■ **Collected data entries**
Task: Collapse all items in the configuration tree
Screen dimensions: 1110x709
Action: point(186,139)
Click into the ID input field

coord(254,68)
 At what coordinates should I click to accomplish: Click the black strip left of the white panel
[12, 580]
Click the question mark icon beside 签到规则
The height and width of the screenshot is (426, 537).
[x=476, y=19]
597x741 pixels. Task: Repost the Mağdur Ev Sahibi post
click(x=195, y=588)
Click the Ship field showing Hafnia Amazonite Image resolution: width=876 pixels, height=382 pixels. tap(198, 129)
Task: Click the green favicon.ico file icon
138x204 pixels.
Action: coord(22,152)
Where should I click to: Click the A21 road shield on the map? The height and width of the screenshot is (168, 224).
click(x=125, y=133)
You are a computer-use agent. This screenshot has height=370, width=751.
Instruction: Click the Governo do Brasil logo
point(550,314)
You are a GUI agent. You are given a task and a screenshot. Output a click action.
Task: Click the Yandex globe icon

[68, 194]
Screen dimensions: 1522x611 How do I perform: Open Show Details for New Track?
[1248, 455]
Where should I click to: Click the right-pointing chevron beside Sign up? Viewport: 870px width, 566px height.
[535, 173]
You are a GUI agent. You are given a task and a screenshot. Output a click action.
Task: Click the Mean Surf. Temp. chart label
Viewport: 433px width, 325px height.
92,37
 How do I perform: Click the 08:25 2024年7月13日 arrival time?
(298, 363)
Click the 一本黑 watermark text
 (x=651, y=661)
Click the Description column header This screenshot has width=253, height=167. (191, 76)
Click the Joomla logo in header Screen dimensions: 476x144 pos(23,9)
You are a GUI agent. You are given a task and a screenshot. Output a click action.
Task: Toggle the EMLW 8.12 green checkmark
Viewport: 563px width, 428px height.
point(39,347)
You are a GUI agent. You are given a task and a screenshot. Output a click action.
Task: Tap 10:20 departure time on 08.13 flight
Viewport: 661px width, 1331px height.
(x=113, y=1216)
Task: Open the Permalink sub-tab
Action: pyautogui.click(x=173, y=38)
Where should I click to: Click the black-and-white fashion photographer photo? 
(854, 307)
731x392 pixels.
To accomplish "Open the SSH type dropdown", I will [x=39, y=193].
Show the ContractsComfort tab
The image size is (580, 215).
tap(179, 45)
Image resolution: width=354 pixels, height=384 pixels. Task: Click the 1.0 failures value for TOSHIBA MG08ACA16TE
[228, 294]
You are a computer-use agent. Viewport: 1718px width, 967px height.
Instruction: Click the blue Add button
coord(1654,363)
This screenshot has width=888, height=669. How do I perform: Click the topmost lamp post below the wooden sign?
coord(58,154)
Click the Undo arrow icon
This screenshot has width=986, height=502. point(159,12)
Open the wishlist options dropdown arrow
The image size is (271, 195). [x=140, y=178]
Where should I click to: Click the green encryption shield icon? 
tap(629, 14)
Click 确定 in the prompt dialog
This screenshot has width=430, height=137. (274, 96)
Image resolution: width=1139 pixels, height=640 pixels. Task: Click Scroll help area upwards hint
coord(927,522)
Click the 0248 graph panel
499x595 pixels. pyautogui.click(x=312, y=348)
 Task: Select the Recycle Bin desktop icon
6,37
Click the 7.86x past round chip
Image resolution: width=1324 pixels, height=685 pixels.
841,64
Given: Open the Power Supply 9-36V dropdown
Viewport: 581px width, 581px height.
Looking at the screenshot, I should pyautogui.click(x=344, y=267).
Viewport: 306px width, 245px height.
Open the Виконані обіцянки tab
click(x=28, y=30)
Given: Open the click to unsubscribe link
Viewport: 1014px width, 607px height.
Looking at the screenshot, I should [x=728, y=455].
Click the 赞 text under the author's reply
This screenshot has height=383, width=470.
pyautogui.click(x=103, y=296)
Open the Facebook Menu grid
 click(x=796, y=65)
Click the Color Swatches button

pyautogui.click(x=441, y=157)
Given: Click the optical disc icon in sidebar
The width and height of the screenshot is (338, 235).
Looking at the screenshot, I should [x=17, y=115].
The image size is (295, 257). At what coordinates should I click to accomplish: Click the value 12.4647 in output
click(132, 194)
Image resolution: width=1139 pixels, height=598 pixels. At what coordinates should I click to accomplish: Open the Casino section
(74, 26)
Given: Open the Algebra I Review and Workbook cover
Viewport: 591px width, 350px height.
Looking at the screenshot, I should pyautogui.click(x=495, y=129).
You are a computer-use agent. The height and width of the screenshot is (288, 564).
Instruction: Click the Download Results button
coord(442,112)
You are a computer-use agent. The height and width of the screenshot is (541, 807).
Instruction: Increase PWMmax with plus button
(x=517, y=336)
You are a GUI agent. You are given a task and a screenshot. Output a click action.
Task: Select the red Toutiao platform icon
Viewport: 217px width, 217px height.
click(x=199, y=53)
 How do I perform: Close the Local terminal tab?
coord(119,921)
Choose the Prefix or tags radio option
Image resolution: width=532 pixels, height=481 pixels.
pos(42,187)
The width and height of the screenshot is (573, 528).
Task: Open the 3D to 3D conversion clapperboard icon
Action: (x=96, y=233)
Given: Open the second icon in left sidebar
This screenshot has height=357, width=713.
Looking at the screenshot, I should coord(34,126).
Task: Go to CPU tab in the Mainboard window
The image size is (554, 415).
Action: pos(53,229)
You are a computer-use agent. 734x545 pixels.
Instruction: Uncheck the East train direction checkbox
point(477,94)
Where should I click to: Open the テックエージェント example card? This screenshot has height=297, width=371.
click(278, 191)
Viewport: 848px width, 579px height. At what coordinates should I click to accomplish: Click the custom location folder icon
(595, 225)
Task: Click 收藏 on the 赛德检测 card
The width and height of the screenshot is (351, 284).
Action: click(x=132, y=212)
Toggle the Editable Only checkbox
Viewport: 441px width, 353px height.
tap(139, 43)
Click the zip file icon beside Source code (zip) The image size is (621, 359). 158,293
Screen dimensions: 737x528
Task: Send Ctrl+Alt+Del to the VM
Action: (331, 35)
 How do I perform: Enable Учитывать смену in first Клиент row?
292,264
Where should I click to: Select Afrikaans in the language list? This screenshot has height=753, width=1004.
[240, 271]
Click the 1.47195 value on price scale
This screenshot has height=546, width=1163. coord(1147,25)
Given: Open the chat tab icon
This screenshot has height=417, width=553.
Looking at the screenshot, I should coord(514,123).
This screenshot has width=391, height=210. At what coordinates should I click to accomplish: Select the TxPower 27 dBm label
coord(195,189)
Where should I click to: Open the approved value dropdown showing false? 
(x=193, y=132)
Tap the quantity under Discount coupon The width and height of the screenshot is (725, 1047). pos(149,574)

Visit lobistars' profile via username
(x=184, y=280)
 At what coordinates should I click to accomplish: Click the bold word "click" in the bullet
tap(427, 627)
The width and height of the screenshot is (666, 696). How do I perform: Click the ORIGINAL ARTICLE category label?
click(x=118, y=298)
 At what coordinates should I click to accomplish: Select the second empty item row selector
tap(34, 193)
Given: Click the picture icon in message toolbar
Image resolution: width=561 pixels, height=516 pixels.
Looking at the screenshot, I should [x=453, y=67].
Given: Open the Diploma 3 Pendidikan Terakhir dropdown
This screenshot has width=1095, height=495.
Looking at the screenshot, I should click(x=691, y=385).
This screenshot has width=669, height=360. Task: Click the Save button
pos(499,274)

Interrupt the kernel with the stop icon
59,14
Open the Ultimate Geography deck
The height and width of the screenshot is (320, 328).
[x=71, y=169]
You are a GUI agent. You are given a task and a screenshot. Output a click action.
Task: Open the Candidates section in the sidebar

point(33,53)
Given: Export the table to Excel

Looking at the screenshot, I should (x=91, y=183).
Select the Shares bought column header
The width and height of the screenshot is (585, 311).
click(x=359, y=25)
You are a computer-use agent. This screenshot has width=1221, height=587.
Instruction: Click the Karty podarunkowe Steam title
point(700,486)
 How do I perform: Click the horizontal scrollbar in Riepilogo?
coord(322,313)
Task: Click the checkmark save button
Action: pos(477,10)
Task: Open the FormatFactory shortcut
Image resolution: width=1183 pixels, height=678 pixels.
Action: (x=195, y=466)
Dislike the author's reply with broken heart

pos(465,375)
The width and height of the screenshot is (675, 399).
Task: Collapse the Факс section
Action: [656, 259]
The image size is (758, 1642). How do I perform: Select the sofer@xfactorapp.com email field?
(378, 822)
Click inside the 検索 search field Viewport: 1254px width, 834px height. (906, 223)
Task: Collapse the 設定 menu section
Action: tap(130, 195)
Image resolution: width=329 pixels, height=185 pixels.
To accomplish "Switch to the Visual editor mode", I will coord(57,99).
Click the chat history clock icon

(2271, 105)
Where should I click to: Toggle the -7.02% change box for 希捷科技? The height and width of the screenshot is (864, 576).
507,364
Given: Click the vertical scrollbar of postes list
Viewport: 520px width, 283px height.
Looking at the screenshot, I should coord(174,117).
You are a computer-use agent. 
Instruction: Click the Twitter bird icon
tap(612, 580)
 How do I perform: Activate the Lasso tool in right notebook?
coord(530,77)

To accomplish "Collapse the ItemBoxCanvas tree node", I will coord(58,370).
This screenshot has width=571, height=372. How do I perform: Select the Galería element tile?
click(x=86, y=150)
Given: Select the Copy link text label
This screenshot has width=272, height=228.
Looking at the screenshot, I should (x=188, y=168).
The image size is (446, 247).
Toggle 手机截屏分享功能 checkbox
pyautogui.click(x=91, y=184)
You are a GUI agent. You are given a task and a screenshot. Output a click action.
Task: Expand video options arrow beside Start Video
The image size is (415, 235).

■ **WORK INSTRUCTION**
Transcribe exactly the lines from the one containing "How do I perform: Activate" through the end of the records, both included, and nothing else.

■ **RESPONSE**
 How do I perform: Activate the Lasso tool in right notebook?
coord(530,77)

To accomplish "Collapse the ItemBoxCanvas tree node", I will coord(58,370).
This screenshot has width=571, height=372. How do I perform: Select the Galería element tile?
click(x=86, y=150)
Given: Select the Copy link text label
This screenshot has width=272, height=228.
Looking at the screenshot, I should (x=188, y=168).
The image size is (446, 247).
Toggle 手机截屏分享功能 checkbox
pyautogui.click(x=91, y=184)
You are a GUI agent. You are given a task and a screenshot. Output a click action.
Task: Expand video options arrow beside Start Video
The image size is (415, 235).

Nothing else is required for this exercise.